In the aftermath of the war, many who supported the West have questioned the wisdom of leaving Saddam in power. Schwarzkopf plays it both ways. In 'Afterthoughts' he cites the legal reasons for not going the whole hog - the UN resolution did not provide for a march on Saddam. However, in a recent interview with the Oxford Times the legalistic arguments are entirely absent:

'It is too bad everybody tends to focus on one human being. If he was to go, the reality is that he would be replaced by someone worse and someone who would have a voice in the Arab world.' (30 October 1992)

In other words, Schwarzkopf was happy to leave Saddam in power rather than see him replaced by a more popular Arab leader.

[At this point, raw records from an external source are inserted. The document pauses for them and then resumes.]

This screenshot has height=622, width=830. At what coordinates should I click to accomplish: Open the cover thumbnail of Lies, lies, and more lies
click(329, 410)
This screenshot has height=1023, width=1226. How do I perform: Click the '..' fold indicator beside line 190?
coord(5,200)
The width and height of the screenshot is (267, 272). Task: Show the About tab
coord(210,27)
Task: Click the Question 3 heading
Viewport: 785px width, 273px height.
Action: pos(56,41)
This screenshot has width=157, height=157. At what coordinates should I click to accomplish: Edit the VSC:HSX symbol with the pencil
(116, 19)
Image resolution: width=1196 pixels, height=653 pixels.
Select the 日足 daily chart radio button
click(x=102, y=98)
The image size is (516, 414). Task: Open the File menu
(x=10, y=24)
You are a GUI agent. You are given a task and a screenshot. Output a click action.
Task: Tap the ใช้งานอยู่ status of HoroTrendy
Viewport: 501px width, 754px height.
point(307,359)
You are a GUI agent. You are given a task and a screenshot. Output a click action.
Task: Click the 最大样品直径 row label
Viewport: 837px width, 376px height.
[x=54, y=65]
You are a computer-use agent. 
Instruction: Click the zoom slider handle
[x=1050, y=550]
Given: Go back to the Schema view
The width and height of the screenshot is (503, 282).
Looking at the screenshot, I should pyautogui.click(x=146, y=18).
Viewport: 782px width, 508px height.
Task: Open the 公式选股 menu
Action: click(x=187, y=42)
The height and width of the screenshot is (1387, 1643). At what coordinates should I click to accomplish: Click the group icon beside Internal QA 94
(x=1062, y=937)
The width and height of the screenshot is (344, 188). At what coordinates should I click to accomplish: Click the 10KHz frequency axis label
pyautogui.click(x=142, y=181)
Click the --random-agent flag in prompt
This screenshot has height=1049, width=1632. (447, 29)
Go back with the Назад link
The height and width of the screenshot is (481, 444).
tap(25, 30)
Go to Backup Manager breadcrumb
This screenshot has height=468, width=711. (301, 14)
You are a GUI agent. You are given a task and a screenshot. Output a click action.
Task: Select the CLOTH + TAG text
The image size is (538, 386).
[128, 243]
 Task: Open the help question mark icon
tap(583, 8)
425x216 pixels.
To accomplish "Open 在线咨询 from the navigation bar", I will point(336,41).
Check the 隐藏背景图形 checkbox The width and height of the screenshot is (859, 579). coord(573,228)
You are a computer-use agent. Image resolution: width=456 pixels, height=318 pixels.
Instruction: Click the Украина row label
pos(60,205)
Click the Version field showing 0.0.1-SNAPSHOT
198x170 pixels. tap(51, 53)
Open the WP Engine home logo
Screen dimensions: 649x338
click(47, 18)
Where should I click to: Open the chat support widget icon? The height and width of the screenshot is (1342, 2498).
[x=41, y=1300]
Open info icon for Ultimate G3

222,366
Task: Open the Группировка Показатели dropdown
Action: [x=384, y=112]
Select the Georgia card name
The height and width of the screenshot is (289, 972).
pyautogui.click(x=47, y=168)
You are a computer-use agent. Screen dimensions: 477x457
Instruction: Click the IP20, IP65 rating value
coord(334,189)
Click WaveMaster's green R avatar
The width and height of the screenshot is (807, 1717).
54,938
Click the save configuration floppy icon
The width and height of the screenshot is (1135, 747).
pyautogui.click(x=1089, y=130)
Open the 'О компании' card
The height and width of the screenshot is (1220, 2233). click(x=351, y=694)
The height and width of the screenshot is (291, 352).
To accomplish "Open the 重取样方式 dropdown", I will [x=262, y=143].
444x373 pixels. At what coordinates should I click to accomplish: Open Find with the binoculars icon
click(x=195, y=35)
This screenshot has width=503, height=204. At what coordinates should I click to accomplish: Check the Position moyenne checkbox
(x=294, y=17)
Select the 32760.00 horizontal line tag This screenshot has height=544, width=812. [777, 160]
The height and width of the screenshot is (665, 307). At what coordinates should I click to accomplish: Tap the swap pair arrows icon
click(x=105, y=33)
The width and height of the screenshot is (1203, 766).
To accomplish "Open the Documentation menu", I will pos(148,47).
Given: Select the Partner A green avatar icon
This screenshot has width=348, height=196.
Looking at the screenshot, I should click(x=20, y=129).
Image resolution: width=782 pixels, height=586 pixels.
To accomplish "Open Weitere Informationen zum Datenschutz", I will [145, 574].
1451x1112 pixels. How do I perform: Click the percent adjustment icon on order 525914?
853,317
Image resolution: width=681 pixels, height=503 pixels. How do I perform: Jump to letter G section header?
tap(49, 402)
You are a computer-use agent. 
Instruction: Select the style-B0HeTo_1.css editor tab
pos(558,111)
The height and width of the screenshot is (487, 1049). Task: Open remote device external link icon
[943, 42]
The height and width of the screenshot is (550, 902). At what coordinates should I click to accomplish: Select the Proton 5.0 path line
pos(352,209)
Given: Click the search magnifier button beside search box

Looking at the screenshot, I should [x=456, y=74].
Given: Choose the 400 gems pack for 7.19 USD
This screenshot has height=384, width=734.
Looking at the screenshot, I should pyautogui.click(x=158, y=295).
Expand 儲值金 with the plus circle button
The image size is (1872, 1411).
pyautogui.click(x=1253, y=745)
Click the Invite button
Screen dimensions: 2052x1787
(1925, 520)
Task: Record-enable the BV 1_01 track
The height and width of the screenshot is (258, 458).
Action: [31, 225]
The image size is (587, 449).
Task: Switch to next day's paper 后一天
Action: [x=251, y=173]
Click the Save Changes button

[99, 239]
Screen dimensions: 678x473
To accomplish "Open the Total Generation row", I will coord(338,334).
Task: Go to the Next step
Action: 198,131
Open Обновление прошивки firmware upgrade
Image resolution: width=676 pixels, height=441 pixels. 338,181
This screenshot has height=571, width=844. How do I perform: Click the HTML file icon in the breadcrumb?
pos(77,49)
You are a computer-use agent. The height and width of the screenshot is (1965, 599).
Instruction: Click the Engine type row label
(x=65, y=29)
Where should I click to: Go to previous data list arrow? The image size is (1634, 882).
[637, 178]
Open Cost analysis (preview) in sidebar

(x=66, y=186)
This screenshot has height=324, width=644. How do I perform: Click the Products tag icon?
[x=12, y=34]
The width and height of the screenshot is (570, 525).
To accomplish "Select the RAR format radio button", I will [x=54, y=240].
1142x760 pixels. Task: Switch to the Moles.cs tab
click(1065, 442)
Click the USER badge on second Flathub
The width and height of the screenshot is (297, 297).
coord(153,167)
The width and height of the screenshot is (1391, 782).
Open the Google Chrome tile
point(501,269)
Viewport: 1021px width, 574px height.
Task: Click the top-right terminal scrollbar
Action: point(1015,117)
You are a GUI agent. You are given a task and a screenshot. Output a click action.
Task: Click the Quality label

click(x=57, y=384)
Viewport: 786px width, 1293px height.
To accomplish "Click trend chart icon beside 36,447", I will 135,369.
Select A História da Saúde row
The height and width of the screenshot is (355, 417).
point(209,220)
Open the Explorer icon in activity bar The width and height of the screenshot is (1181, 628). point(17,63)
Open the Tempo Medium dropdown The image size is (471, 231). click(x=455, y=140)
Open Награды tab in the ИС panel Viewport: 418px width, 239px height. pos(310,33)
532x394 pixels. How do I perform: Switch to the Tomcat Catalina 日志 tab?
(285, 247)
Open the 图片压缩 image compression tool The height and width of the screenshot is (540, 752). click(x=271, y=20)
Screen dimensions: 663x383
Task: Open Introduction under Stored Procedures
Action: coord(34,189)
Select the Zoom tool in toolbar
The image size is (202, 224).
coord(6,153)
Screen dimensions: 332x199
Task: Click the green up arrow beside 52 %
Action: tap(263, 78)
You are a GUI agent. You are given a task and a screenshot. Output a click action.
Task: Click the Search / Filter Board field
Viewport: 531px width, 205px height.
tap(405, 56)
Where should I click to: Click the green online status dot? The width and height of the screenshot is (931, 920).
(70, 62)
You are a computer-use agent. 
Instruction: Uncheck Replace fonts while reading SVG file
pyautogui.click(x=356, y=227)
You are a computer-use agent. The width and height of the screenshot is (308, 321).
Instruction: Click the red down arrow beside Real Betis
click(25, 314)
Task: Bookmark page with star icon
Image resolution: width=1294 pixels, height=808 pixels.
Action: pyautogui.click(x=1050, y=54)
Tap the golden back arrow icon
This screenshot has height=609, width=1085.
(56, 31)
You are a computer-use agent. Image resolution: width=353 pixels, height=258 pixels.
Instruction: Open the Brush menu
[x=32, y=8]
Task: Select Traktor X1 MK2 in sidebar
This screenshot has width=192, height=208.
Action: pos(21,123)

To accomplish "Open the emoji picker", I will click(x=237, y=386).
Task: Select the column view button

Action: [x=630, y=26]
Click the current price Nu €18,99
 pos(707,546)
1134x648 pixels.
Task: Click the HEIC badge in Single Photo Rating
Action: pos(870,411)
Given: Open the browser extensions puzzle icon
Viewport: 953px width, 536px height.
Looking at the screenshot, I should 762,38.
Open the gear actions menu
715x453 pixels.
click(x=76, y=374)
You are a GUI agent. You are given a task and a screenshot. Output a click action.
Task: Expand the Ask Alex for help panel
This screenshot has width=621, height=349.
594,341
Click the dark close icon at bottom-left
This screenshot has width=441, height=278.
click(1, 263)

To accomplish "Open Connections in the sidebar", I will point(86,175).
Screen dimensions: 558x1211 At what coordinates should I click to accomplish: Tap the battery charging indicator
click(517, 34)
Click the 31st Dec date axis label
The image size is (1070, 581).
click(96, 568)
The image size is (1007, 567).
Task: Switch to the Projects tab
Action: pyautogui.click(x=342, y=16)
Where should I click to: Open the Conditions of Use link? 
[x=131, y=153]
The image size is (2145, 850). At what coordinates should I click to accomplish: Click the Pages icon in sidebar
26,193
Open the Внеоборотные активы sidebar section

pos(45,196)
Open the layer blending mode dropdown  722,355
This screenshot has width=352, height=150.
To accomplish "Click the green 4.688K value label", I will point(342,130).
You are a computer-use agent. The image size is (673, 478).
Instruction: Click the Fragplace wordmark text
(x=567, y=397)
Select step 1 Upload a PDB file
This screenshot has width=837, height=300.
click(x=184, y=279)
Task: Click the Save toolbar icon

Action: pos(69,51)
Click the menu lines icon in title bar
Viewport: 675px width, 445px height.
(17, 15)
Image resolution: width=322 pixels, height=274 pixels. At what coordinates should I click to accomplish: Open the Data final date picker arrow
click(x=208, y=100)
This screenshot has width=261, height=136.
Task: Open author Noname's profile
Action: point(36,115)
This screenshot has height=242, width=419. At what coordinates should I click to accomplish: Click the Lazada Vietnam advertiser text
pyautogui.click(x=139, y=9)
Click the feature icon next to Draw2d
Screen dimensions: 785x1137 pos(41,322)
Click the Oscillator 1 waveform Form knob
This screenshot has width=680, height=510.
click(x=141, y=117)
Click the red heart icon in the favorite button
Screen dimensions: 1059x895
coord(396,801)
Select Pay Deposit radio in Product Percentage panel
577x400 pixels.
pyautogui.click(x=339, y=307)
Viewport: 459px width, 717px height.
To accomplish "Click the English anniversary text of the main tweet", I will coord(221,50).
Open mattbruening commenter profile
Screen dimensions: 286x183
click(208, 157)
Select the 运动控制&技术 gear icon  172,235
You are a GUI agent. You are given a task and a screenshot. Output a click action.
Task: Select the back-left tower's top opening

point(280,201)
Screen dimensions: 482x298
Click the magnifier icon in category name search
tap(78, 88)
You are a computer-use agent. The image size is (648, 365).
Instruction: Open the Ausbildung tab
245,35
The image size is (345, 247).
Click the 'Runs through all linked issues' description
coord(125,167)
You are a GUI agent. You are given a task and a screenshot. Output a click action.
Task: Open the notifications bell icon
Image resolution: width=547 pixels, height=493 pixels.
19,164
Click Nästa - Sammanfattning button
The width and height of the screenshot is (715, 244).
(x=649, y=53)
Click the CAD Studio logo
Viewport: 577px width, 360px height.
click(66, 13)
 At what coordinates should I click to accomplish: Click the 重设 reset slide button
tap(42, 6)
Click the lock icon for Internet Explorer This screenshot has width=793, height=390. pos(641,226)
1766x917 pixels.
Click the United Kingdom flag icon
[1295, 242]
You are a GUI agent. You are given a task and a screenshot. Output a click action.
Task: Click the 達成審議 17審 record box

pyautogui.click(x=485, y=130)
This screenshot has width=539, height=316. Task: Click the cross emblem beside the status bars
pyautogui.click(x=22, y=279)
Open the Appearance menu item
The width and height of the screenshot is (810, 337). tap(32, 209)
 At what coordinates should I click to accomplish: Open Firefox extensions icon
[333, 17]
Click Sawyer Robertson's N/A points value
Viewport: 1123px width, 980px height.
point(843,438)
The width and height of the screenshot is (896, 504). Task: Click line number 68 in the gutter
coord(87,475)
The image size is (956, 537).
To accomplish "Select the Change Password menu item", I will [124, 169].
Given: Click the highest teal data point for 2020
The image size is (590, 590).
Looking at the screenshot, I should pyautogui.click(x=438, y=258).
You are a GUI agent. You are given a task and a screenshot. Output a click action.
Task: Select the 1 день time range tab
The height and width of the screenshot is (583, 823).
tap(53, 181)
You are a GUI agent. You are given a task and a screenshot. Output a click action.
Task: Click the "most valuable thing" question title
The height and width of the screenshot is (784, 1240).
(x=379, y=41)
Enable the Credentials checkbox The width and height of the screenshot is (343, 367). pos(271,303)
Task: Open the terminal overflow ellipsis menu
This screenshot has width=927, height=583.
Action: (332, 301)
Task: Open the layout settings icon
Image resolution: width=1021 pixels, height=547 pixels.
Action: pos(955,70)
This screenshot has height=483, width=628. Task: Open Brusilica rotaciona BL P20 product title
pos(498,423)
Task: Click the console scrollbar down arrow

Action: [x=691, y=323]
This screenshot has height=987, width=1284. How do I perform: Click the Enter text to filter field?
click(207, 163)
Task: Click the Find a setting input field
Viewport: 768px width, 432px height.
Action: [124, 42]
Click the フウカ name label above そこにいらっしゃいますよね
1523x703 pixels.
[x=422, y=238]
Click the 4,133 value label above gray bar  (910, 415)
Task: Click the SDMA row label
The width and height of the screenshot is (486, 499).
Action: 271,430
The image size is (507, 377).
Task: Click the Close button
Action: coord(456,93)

At least Saddam could be relied upon to put down the Kurdish and Shiite revolts and maintain a modicum of stability inside Iraq. A popular Arab leader could also threaten US interests in the region, mobilising the masses against Western domination in earnest, rather than as a stage army.

More than anything else, Schwarzkopf's attitude to Saddam reveals an underlying cause of the Gulf War. There was nothing special about Saddam; indeed he was just about America's favourite despot in the Middle East until the end of the eighties. But after that, the USA's strategic interests shifted more towards other Arab dictators such as Hafez Assad of Syria; and they became in need of a fall-guy against whom to boost America's flagging standing in the world. Saddam was the perfect patsy.
Schwarzkopf's title is more modest than he intends. It doesn't take a hero to run about in a panda suit barking at the press corps in Saudi Arabia while the troops and their hi-tech war machines butcher up to a quarter of a million ill-defended Iraqi soldiers and civilians. Norman Schwarzkopf was the local architect of a monstrous campaign to present a ramshackle, conscript army as a threat to the world. In the event, American casualties were fewer than one hundred. That adds up to about 2500 Iraqis killed for every dead American. Heroic odds, or what?